WHAT THE TASK REQUIRES —
Your reply must consist of the data below, reproduced character for character.

Dataset entries
======
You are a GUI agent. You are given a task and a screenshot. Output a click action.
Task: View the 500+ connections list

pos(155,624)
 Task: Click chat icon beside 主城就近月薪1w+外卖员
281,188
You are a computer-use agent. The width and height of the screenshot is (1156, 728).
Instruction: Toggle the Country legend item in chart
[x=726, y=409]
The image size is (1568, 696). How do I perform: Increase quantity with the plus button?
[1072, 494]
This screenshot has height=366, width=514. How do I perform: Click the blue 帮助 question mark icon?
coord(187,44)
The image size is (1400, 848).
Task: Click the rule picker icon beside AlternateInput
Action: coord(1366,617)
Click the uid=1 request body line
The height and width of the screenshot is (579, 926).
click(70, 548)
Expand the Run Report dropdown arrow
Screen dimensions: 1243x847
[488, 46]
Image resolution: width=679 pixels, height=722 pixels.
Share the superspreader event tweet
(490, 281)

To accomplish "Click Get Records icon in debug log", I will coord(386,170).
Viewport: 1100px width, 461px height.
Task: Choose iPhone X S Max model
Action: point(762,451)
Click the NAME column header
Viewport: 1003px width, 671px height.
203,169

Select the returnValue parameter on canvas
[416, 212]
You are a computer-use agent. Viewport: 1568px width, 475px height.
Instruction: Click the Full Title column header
======
SOLUTION TO THE EXERCISE —
You are a GUI agent. You are given a task and a screenshot. Output a click action.
Task: View the 500+ connections list

pos(155,624)
 Task: Click chat icon beside 主城就近月薪1w+外卖员
281,188
You are a computer-use agent. The width and height of the screenshot is (1156, 728).
Instruction: Toggle the Country legend item in chart
[x=726, y=409]
The image size is (1568, 696). How do I perform: Increase quantity with the plus button?
[1072, 494]
This screenshot has height=366, width=514. How do I perform: Click the blue 帮助 question mark icon?
coord(187,44)
The image size is (1400, 848).
Task: Click the rule picker icon beside AlternateInput
Action: coord(1366,617)
Click the uid=1 request body line
The height and width of the screenshot is (579, 926).
click(70, 548)
Expand the Run Report dropdown arrow
Screen dimensions: 1243x847
[488, 46]
Image resolution: width=679 pixels, height=722 pixels.
Share the superspreader event tweet
(490, 281)

To accomplish "Click Get Records icon in debug log", I will coord(386,170).
Viewport: 1100px width, 461px height.
Task: Choose iPhone X S Max model
Action: point(762,451)
Click the NAME column header
Viewport: 1003px width, 671px height.
203,169

Select the returnValue parameter on canvas
[416, 212]
You are a computer-use agent. Viewport: 1568px width, 475px height.
Instruction: Click the Full Title column header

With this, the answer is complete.